Under Wisconsin state law, it has been illegal since 1987 to remove an artifact from a shipwreck that is more than 50 years old.
The Lake Michigan area was nominated for sanctuary status by a coalition of national, state and local individuals and organizations. In 2014, then-Wisconsin Gov. Scott Walker backed the sanctuary designation. But in 2018, Walker rescinded his support, citing concerns about federal intervention, The Sheboygan Press reported at the time.
Wisconsin’s current governor, Tony Evers, revived the nomination in 2019. The sanctuary designation will officially take effect after a short waiting period.

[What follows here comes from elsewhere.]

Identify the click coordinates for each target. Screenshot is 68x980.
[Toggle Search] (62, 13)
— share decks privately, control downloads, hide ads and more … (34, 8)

NOAA will comanage the sanctuary with the state of Wisconsin. The state’s maritime archaeology program has stewarded the shipwrecks for decades. With the designation comes federal funding allocated by Congress for use in education, infrastructure and public outreach. NOAA also has access to increased mapping capabilities that some hope will aid in finding yet-to-be-discovered wrecks.
The National Marine Sanctuary System includes more than 600,000 square miles of underwater parks from Washington State to American Samoa. There are 15 national marine sanctuaries and two marine national monuments.
Many divers and shipwreck enthusiasts describe Lake Michigan’s shipwrecks as time capsules, and some of the wrecks are so intact that they do appear as if they could sail away if they somehow rose to the lake’s surface.
But as archaeological resources, the wrecks have limited time. Steel wrecks are corroding, and invasive quagga mussels have colonized the surfaces of both steel and wooden shipwrecks, speeding degradation.
Some wrecks also have anchor damage from dive boats, and Green, the NOAA coordinator, said that the administration will expand upon Wisconsin’s existing system of mooring buoys, which mark the wrecks and create safe descent lines for divers, to prevent further damage.
Green emphasized that NOAA wants to preserve the wrecks but also encourage people to explore the sanctuary.
“People will protect what they value,” he said. “So you want to get them on the water.”
Value of the lakeshore
Thomsen, the underwater archaeologist, said that when she tells people what she does, they often wonder where she dives or what her job entails. She hopes the sanctuary will be a “root of discovery” for people to connect with the lake and the maritime history of their communities.
She emphasized that people don’t have to dive to connect with the wrecks and their history; some shallow shipwrecks, for example, can be visited by kayak.
Thomsen and Baillod both say that things have begun to shift in some places: Communities that had come to see the lake as a hindrance to travel, something they had to get around to go elsewhere, are now recognizing the value of having a lakeshore again.
“Milwaukee and Chicago would not be there were it not for Lake Michigan, and in many ways they’ve become alienated from the lake,” Baillod said. “The lake is just something there to go fishing on, or go swimming on, or what have you; to dump waste into, in some instances. The lake is the raison d’être of these cities.”